• **Required tasks**
1 > Write out the passage on predicting entropy signs between "Short Answer" and "liquid, increasing entropy.", inclusive, copying it word for word.
2 > Extend the passage on predicting entropy signs, starting right after its final sentence.

• **Document segment**
Predict the sign of \(\Delta S^{\circ}\) for each of the following changes. a. \(\mathrm{K}(s)+\frac{1}{2} \mathrm{Br}_{2}(g) \longrightarrow \mathrm{KBr}(s)\) b. \(\mathrm{N}_{2}(g)+3 \mathrm{H}_{2}(g) \longrightarrow 2 \mathrm{NH}_{3}(g)\) c. \(\mathrm{KBr}(s) \longrightarrow \mathrm{K}^{+}(a q)+\mathrm{Br}^{-}(a q)\) d. \(\mathrm{KBr}(s) \longrightarrow \mathrm{KBr}(l)\)

Short Answer

Expert verified
a. \(\Delta S^{\circ} < 0\), since the reaction leads to a decrease in gaseous molecules. b. \(\Delta S^{\circ} < 0\), since the reaction results in a decrease in the number of gaseous molecules. c. \(\Delta S^{\circ} > 0\), as the solid KBr dissolves, leading to an increase in entropy. d. \(\Delta S^{\circ} > 0\), as the solid KBr melts to form a liquid, increasing entropy.

• **Raw data**
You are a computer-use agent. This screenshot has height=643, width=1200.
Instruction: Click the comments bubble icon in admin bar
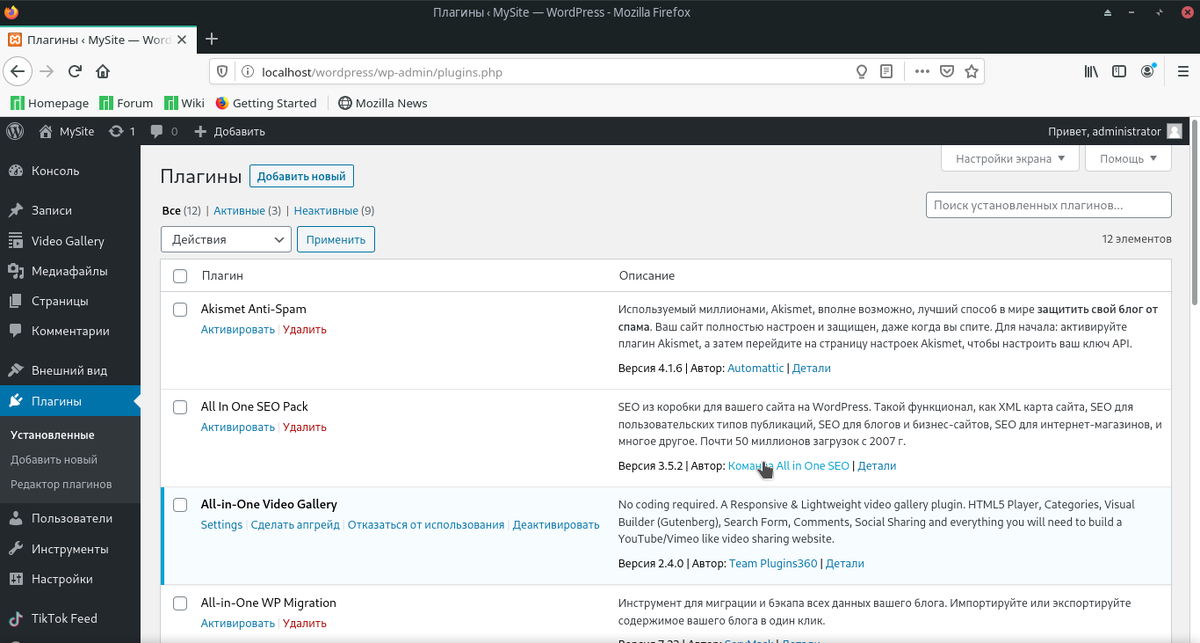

• **Answers provided**
1 >
Short Answer

Expert verified
a. \(\Delta S^{\circ} < 0\), since the reaction leads to a decrease in gaseous molecules. b. \(\Delta S^{\circ} < 0\), since the reaction results in a decrease in the number of gaseous molecules. c. \(\Delta S^{\circ} > 0\), as the solid KBr dissolves, leading to an increase in entropy. d. \(\Delta S^{\circ} > 0\), as the solid KBr melts to form a liquid, increasing entropy.

2 >
Step by step solution

01

Examine the physical states of reactants and products

Here, we have a solid potassium (K) reacting with gaseous bromine (Br2) to form a solid potassium bromide (KBr).
02

Determine the change in entropy

The reactant side has one molecule of gas (Br2), while the product side has no gaseous molecules. The reaction results in a decrease in the number of gaseous molecules, and as gases have higher entropy than solids, this will result in a decrease in entropy. Therefore, the sign of \(\Delta S^{\circ}\) for this reaction will be negative (\(\Delta S^{\circ} < 0\)). #b. N2(g) + 3 H2(g) → 2 NH3(g)#
03

Examine the physical states and number of molecules

In this reaction, gaseous nitrogen (N2) reacts with gaseous hydrogen (H2) to form gaseous ammonia (NH3).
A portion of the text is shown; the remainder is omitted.